* Task prompt: Express every line of the records below as a JSON list of strings, one string per line, and leave out any blank lines.

* Records shown:
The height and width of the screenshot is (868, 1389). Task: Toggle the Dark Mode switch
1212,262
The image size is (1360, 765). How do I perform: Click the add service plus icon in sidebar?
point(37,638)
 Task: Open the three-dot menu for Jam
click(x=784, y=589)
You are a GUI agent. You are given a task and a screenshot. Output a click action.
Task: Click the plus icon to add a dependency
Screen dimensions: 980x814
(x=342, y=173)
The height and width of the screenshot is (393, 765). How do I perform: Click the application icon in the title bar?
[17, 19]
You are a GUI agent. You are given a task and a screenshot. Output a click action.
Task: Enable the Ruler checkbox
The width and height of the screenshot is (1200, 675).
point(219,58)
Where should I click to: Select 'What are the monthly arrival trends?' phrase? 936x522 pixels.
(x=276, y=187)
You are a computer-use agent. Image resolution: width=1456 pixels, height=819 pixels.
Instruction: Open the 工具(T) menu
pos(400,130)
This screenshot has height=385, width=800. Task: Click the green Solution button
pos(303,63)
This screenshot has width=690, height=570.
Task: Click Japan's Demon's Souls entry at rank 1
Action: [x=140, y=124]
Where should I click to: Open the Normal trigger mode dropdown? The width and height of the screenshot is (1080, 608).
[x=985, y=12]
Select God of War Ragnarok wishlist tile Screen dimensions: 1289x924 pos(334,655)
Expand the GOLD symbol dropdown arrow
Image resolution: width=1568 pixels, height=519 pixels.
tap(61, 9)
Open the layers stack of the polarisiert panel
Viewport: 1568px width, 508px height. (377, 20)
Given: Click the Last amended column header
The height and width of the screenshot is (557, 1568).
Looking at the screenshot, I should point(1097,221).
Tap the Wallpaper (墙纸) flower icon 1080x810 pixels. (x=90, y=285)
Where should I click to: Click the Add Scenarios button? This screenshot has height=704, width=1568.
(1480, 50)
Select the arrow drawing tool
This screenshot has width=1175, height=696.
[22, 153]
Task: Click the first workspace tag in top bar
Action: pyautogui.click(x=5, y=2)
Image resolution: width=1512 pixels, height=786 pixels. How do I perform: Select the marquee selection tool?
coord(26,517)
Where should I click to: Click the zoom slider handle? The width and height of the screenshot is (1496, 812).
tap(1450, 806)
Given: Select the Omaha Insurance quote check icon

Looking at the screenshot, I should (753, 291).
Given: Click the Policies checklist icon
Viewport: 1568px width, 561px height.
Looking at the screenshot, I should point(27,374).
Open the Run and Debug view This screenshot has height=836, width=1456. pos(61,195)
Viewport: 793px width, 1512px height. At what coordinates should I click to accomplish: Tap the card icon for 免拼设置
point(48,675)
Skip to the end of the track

* Task result:
[
  "The height and width of the screenshot is (868, 1389). Task: Toggle the Dark Mode switch",
  "1212,262",
  "The image size is (1360, 765). How do I perform: Click the add service plus icon in sidebar?",
  "point(37,638)",
  " Task: Open the three-dot menu for Jam",
  "click(x=784, y=589)",
  "You are a GUI agent. You are given a task and a screenshot. Output a click action.",
  "Task: Click the plus icon to add a dependency",
  "Screen dimensions: 980x814",
  "(x=342, y=173)",
  "The height and width of the screenshot is (393, 765). How do I perform: Click the application icon in the title bar?",
  "[17, 19]",
  "You are a GUI agent. You are given a task and a screenshot. Output a click action.",
  "Task: Enable the Ruler checkbox",
  "The width and height of the screenshot is (1200, 675).",
  "point(219,58)",
  "Where should I click to: Select 'What are the monthly arrival trends?' phrase? 936x522 pixels.",
  "(x=276, y=187)",
  "You are a computer-use agent. Image resolution: width=1456 pixels, height=819 pixels.",
  "Instruction: Open the 工具(T) menu",
  "pos(400,130)",
  "This screenshot has height=385, width=800. Task: Click the green Solution button",
  "pos(303,63)",
  "This screenshot has width=690, height=570.",
  "Task: Click Japan's Demon's Souls entry at rank 1",
  "Action: [x=140, y=124]",
  "Where should I click to: Open the Normal trigger mode dropdown? The width and height of the screenshot is (1080, 608).",
  "[x=985, y=12]",
  "Select God of War Ragnarok wishlist tile Screen dimensions: 1289x924 pos(334,655)",
  "Expand the GOLD symbol dropdown arrow",
  "Image resolution: width=1568 pixels, height=519 pixels.",
  "tap(61, 9)",
  "Open the layers stack of the polarisiert panel",
  "Viewport: 1568px width, 508px height. (377, 20)",
  "Given: Click the Last amended column header",
  "The height and width of the screenshot is (557, 1568).",
  "Looking at the screenshot, I should point(1097,221).",
  "Tap the Wallpaper (墙纸) flower icon 1080x810 pixels. (x=90, y=285)",
  "Where should I click to: Click the Add Scenarios button? This screenshot has height=704, width=1568.",
  "(1480, 50)",
  "Select the arrow drawing tool",
  "This screenshot has width=1175, height=696.",
  "[22, 153]",
  "Task: Click the first workspace tag in top bar",
  "Action: pyautogui.click(x=5, y=2)",
  "Image resolution: width=1512 pixels, height=786 pixels. How do I perform: Select the marquee selection tool?",
  "coord(26,517)",
  "Where should I click to: Click the zoom slider handle? The width and height of the screenshot is (1496, 812).",
  "tap(1450, 806)",
  "Given: Select the Omaha Insurance quote check icon",
  "Looking at the screenshot, I should (753, 291).",
  "Given: Click the Policies checklist icon",
  "Viewport: 1568px width, 561px height.",
  "Looking at the screenshot, I should point(27,374).",
  "Open the Run and Debug view This screenshot has height=836, width=1456. pos(61,195)",
  "Viewport: 793px width, 1512px height. At what coordinates should I click to accomplish: Tap the card icon for 免拼设置",
  "point(48,675)",
  "Skip to the end of the track"
]